Müller-Lyer-Illusion
Die Müller-Lyer-Illusion, auch Müller-Lyer-Täuschung, ist eine sehr bekannte geometrisch-optische Täuschung. Sie wurde 1889 von dem deutschen Psychiater und Soziologen Franz Müller-Lyer (1857–1916) entdeckt.[1]
Das Phänomen: Eine horizontale Linie ist zwischen zwei Winkeln eingeschlossen, deren Spitzen mit den Linienenden zusammenfallen. Zeigen die Spitzen nach außen, dann erscheint die Linie deutlich kürzer, als wenn die Pfeilspitzen nach innen weisen.[2][3] Für diese Täuschung existiert bis heute keine einhellige Erklärung.
- Ein Erklärungsansatz begründet das Phänomen mit dem Emmertschen Gesetz.
- Eine mangelhafte Koordinierung zwischen Gehirn und Augen stellt einen weiteren Erklärungsansatz für die Täuschung dar.
- Eine weitere Erklärung ist, dass die Konstrukte unbewusst als räumliche Objekte interpretiert werden, etwa als ausgebauchtes bzw. eingeschnürtes Gefäß, wobei die Mittellinien unbewusst den Längen der Ober- bzw. Unterkanten angenähert werden.
- Die Täuschung kann auch als Kontexteffekt interpretiert werden, bei dem die wahrgenommene Länge der Linie in Wechselwirkung tritt mit dem subjektiv wahrgenommenen Abstand der Pfeile.[4] Die Pfeile mit den Winkeln, die sie einschließen, bilden Quellen erhöhter geometrischer Information, die Aufmerksamkeit auf sich ziehen. Allerdings muss der Abstand dieser Informationsschwerpunkte nicht genau mit der Länge der Linie übereinstimmen, selbst wenn die Pfeilspitzen mit den Linienenden zusammenfallen. Diese Diskrepanz hängt wesentlich davon ab, ob sich die Pfeile von den Linienenden nach außen oder nach innen erstrecken, also zur Linienmitte zeigen oder von ihr weg, und auch von der Form der Pfeile. Da Linie und Pfeile auch eine Wahrnehmungseinheit bilden (wenn sie unmittelbar an einander anschließen oder überlappen), können sie einander in der Wahrnehmung beeinflussen. Dieser Einfluss wird deutlich, wenn man diese Einheit auflöst: Im Bild rechts erscheint die Linie mit den unmittelbar anschließenden, nach innen gerichteten Spitzen (oben) länger, als wenn Lücken gelassen werden und das Target weitgehend für sich allein betrachtet werden kann (Mitte). Noch kürzer erscheint sie, wenn die Pfeile gegen das Zentrum vorrücken und der Abstand der Informationsschwerpunkte deutlich kleiner wird als die Länge der Linie. Eine Möglichkeit, die eigene Fähigkeit der Linienlängeneinschätzung zu testen, findet sich bei Bach.[5]

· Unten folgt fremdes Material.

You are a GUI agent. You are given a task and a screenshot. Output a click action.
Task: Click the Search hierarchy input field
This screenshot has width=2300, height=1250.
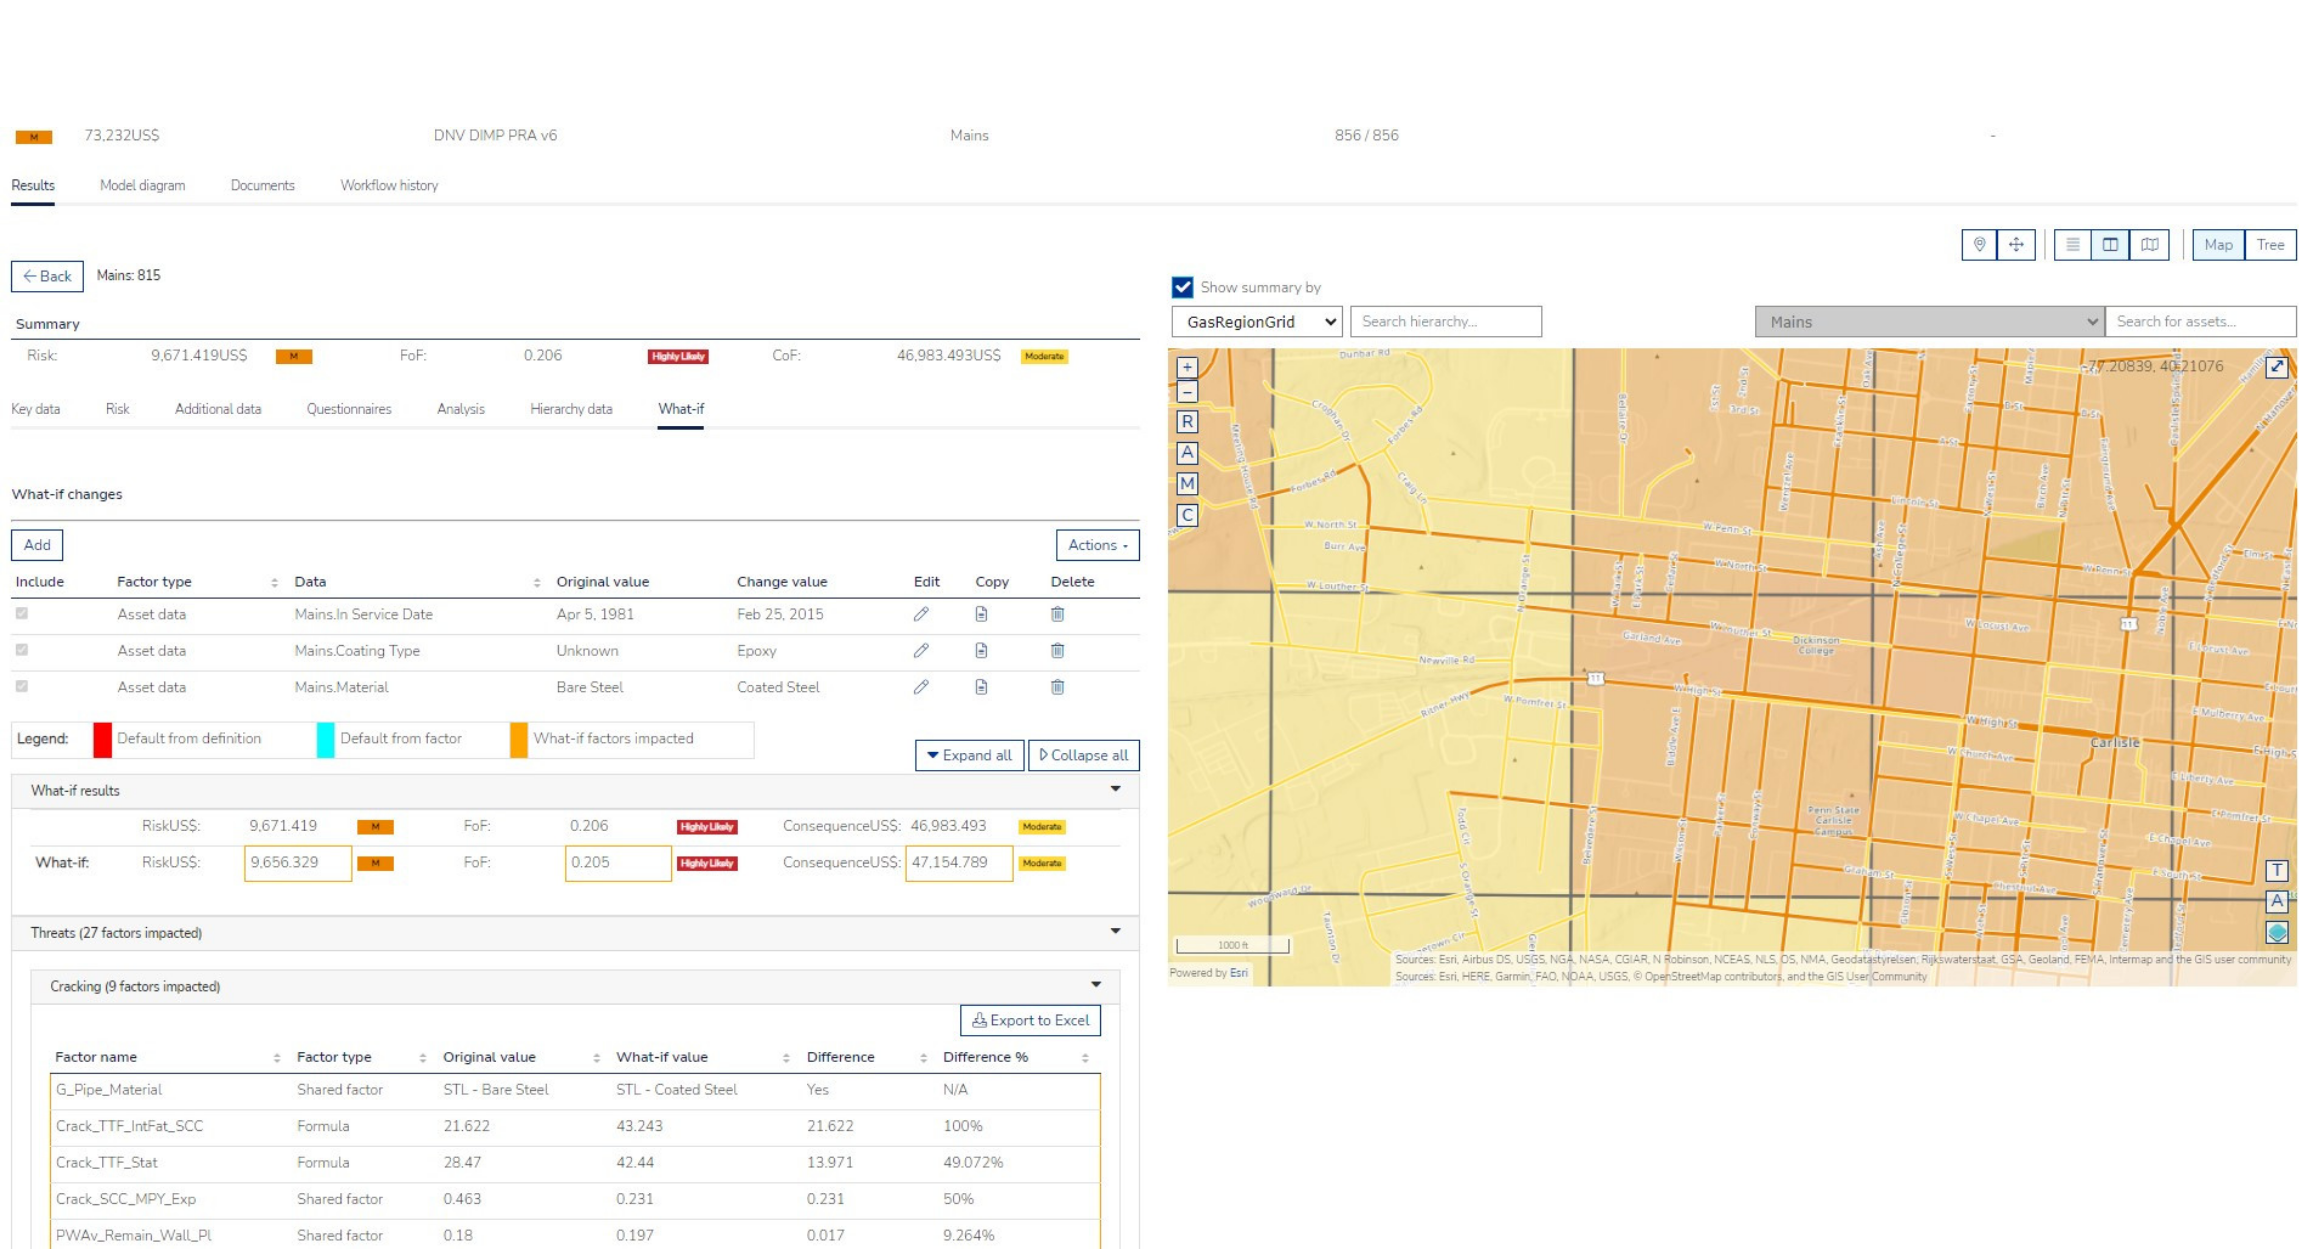point(1445,322)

Der Evolutionswissenschaftler Joseph Henrich und seine Kollegen zeigten 2010 in einer kulturvergleichenden Studie, dass die Täuschung nur bei Menschen auftritt, in deren Lebensalltag überhaupt gerade Linien vorkommen. Für Menschen des San-Volkes besteht die Täuschung nicht und für viele andere Gruppen über die ganze Welt verteilt ist der Effekt nur minimal. Am stärksten nehmen die Täuschung Menschen des westlichen Kulturkreises wahr.[6]
Einzelnachweise
- Franz Müller-Lyer: Optische Urteilstäuschungen. Archiv für Physiologie Suppl. 263–270, 1889.
- B. Lingelbach: Die Müller-Lyer-Täuschung. 2013.
- Inga Menkhoff: Die Welt der optischen Illusionen, Parragon Books Ltd., S. 14 und 15.
- W. A. Kreiner: Ingoing versus outgoing wings. The Müller-Lyer and the mirrored triangle illusion. 2012. doi:10.18725/OPARU-2594
- M. Bach: Müller-Lyer-Täuschung.
- Thomas Widlok, Niclas Burenhult: Sehen, riechen, orientieren. Spektrum der Wissenschaft, Juli 2014, S. 78.